Routledge Library Editions: Virginia Woolf
Title | Routledge Library Editions: Virginia Woolf PDF eBook |
Author | Various Authors |
Publisher | Routledge |
Pages | 1094 |
Release | 2021-03-01 |
Genre | Literary Criticism |
ISBN | 1351011162 |
The volumes in this set, originally published between 1963 and 1990, draw together research by leading academics on Virginia Woolf, and provide a rigorous examination of related key issues. The volumes include literary criticism on Virginia Woolf’s novels, poetry, plays and essays, through the lens of linguistics, narrative theory, psychoanalysis and textual analysis, whilst also exploring the literary modernist movement. This set will be of particular interest to students of literature, history and linguistics respectively.
Virginia Woolf
Title | Virginia Woolf PDF eBook |
Author | Thomas Jackson Rice |
Publisher | Routledge |
Pages | 282 |
Release | 2018-02-21 |
Genre | History |
ISBN | 1351106201 |
Originally published in 1984, Virginia Woolf: Guide to Research is a bibliographic guide to the writings and critical reception of the works of Virginia Woolf.
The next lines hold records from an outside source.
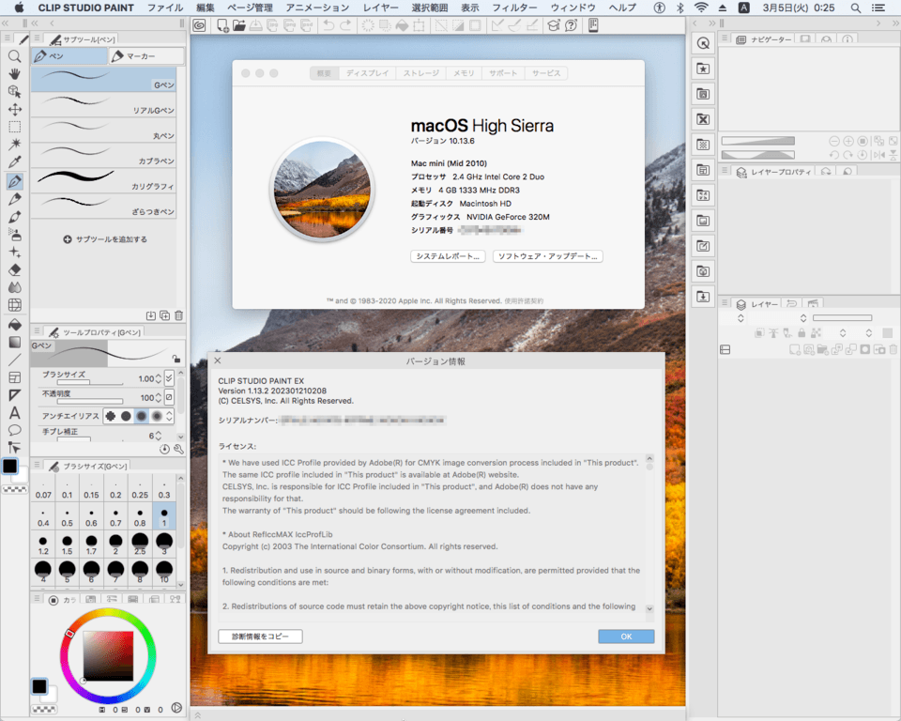The width and height of the screenshot is (901, 721).
Task: Click the 診断情報をコピー button
Action: [x=260, y=637]
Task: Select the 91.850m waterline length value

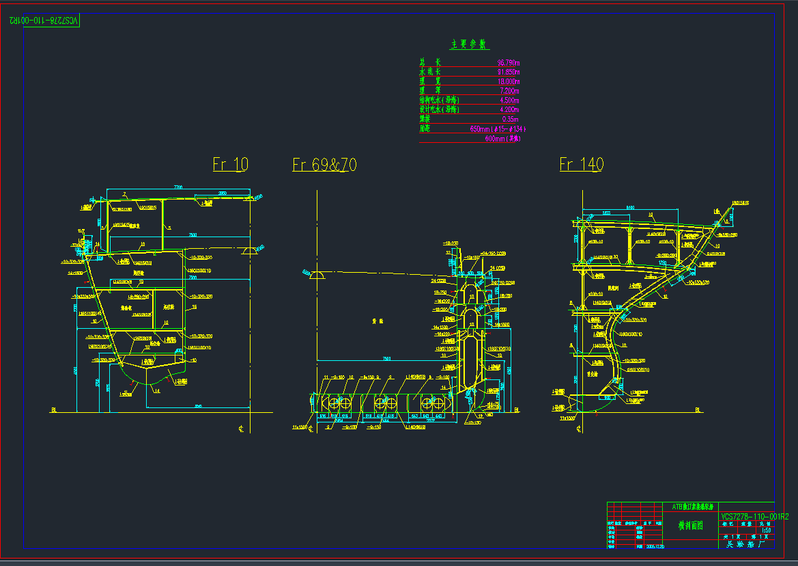Action: click(x=509, y=72)
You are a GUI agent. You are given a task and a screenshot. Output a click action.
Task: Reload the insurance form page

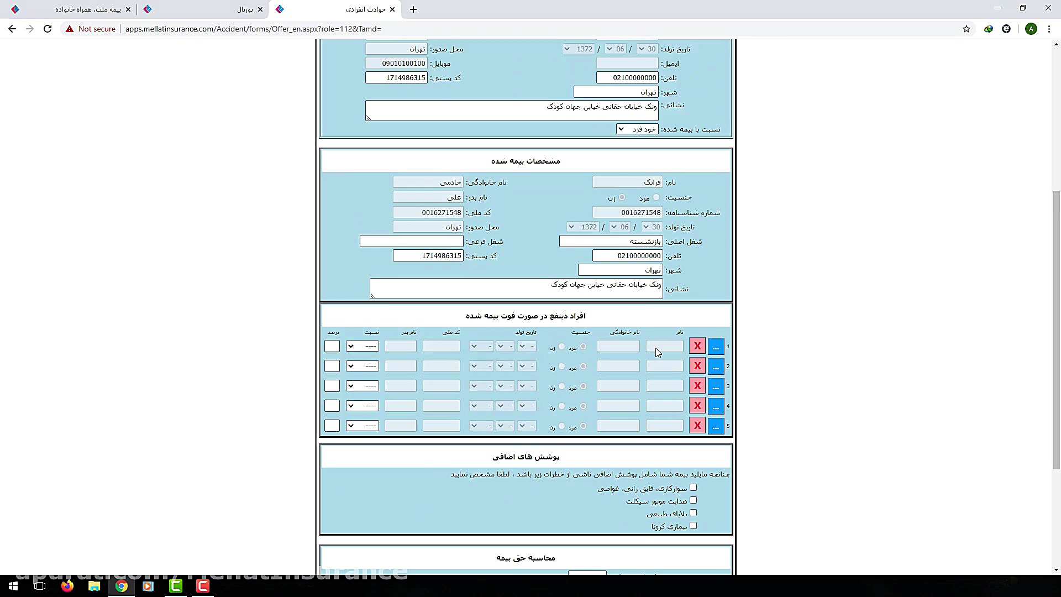48,29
The guide is a simply organized guide that makes easily accessible, a diversified body of critical works on Virginia Woolf. The scholarship is organised into key collections, based around Woolf’s major works of fiction, and contains studies from a variety of content, including periodicals, articles, book chapters as well as foreign-language books.
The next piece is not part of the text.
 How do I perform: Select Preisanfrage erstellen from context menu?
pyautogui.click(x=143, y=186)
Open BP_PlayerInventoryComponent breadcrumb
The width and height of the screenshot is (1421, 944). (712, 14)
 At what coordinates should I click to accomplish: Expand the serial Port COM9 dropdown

Miss Stephen's Apprenticeship
Title | Miss Stephen's Apprenticeship PDF eBook |
Author | Rosalind Brackenbury |
Publisher | University of Iowa Press |
Pages | 118 |
Release | 2018-03-15 |
Genre | Biography & Autobiography |
ISBN | 1609385527 |
During the years leading up to her marriage with Leonard Woolf in 1912, the year in which she finished The Voyage Out and sent it to be published by her cousin at Duckworth’s, the future Virginia Woolf was teaching herself how to be a writer. While her brothers were sent first to private schools, then to Cambridge to be educated, Virginia Stephen and her sister Vanessa were informally educated at home. With this background, how did she know she was a writer? What were her struggles? How did she teach herself? What made Miss Stephen into the author Virginia Woolf? Miss Stephen’s Apprenticeship explores these questions, delving into Virginia Woolf ’s letters and diaries, seeking to understand how she covered the distance from the wistful “I only wish I could write,” to the almost casual statement, “the novels are finished.” These days, the trajectory of a writer very often starts with studying for an MFA. In Woolf ’s case, however, it’s instructive to ask: How did a great writer, who had no formal education, invent for herself the framework she needed for a writing life? How did she know what she had to learn? How did she make her own way? Novelist Rosalind Brackenbury explores these questions and others, and in the process reveals what Virginia Woolf can give to young writers today.